Because ERISA preempts any state law remedies, a plaintiff may only obtain those remedies available under the ERISA statute and case law. Usually, this is a remedy to obtain the benefits that should have been paid under the plan, plus possibly attorneys’ fees, and interest. Other remedies, such as punitive damages, make-whole damages, bad faith damages, or similar remedies are preempted.

Additionally, when reviewing the limited record, courts usually review the decision under an arbitrary and capricious (abuse of discretion) standard of review that is deferential to the decision made by the plan administrator. According to the Supreme Court in Firestone Tire & Rubber Co. v.
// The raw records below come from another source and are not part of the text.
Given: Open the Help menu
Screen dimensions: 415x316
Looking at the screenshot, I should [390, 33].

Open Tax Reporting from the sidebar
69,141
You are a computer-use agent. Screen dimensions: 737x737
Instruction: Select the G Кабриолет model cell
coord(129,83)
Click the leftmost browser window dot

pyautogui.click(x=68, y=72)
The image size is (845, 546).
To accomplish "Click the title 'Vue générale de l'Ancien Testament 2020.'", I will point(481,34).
Bruch, 489 U.S. 101 (1989), the rule is that courts should review denials of ERISA benefits de novo, but that same decision held that if the parties agree to a deferential standard of review, then courts should apply that standard.  Id. at 115. As a result, most ERISA plans and group insurance policies contain language conferring the deferential standard of review, and that exception has virtually swallowed the default rule.
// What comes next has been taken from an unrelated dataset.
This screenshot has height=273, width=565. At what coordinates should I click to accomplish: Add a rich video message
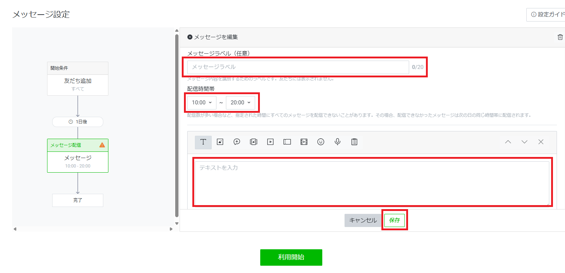tap(304, 142)
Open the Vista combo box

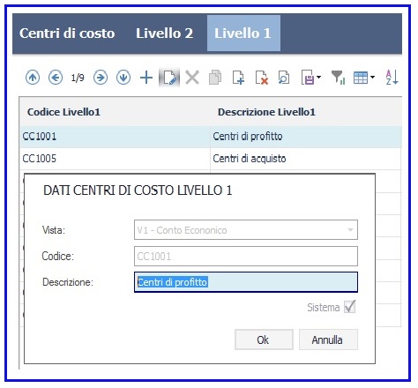coord(246,230)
ERISA applies to almost all disputes over employee benefits offered by private employers.  Any state law claims, such as breach of contract or bad faith, do not apply because the rules under ERISA “shall supersede any and all State laws insofar as they may now or hereafter relate to any employee benefit plan . . . .” 29 U.S.C. § 1144(a).
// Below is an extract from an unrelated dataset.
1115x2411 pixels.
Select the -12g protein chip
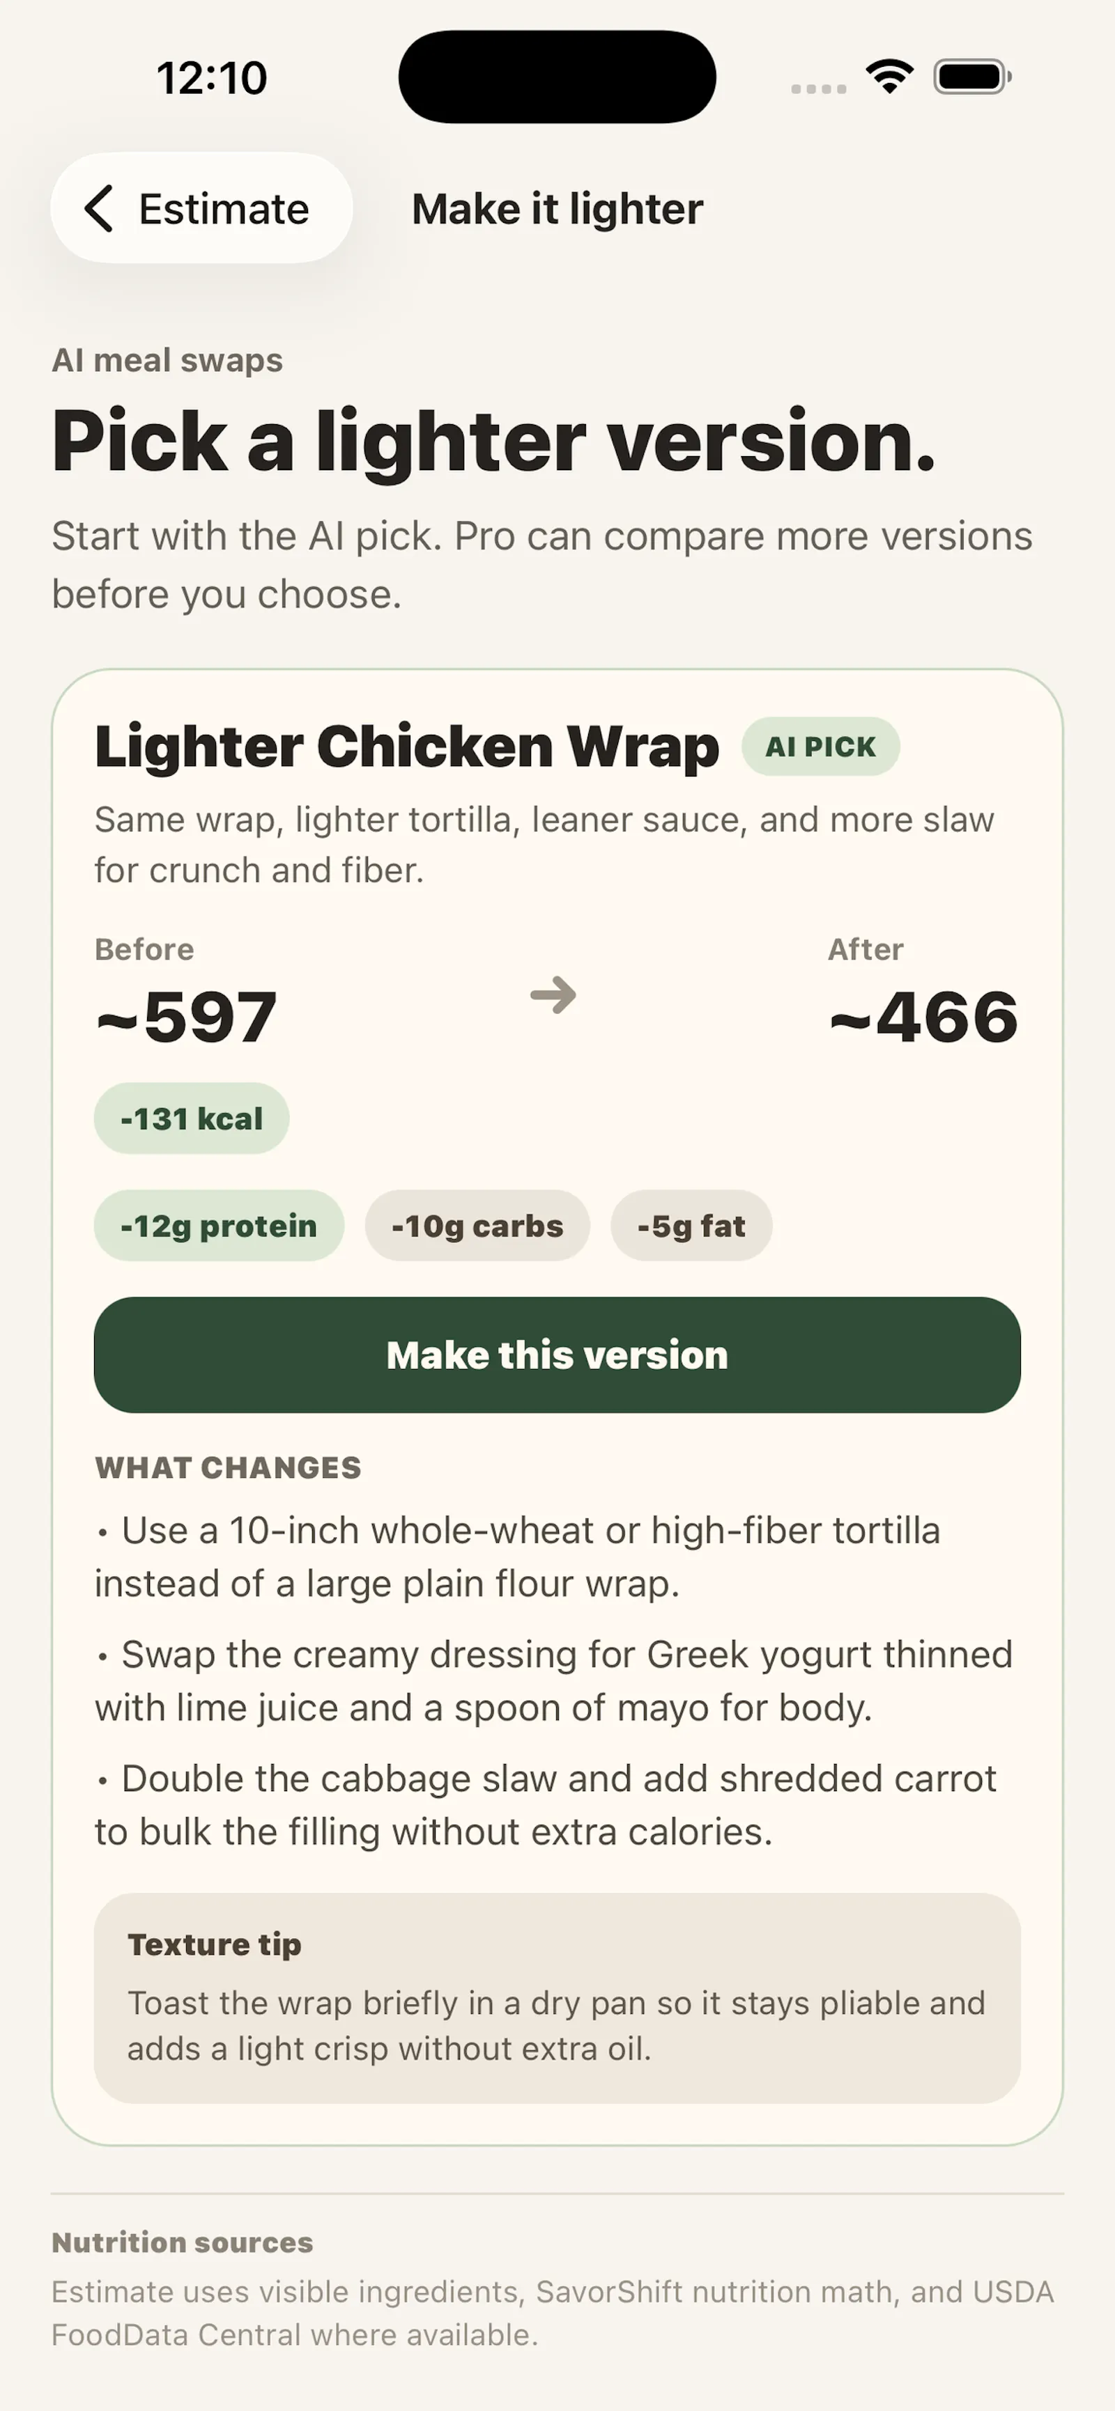pos(219,1225)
This means almost all employee benefit plans that provide health insurance, life insurance, long-term disability insurance, or similar benefits are governed by federal ERISA law; however, plans sponsored by governmental employers and churches are not usually governed by ERISA.  29 U.S.C. § 1004(b). If ERISA applies, most claims should be filed in federal court (except for claims that are limited to benefits over which state courts have concurrent jurisdiction), and if a plaintiff files a claim that is properly preempted by ERISA, the defendant may remove the claim to federal court without regard to the well-pled complaint rule (29 U.S.C. § 1132(e)); therefore, ERISA claims are rarely litigated in state court.

In addition to receiving pension payments, when you reach the age of 65, you may qualify for additional benefit programs supported by the government. As with many other benefit programs, your qualifications for these programs will depend on your individual financial situation and the availability of programs in your area. Here is a short list of benefit programs that may benefit you and your family. Our team is always here to help you maximize these benefits and ensure long-lasting security.

  • Veterans Health Administration (VHA): Established to fulfill the healthcare needs of those who have served in the U.S. armed forces, the VHA operates a vast network of medical centers, clinics, and other healthcare facilities nationwide. Veterans enrolled in the VHA program have access to a wide range of medical services, including primary care, specialized care, mental health services, rehabilitation, and more.
  • Social Security Disability Insurance (SSDI): Social Security Disability Insurance is a federal program designed to provide financial assistance to individuals who are unable to work due to a qualifying disability. To qualify, you must meet the Social Security Administration’s definition of a disability, which generally involves having a condition expected to last at least one year or result in death. The amount of SSDI benefits is based on your work history and earnings and may also qualify you to receive Medicare.
  • Supplemental Security Income (SSI): Supplemental Security Income is a federal assistance that provides financial support to elderly, blind, or disabled individuals with limited income and resources. Eligibility for SSI is determined by factors such as your income, assets, and disability status. If you qualify for SSI, you will receive monthly cash payments to help cover basic living expenses, including food, shelter, and clothing.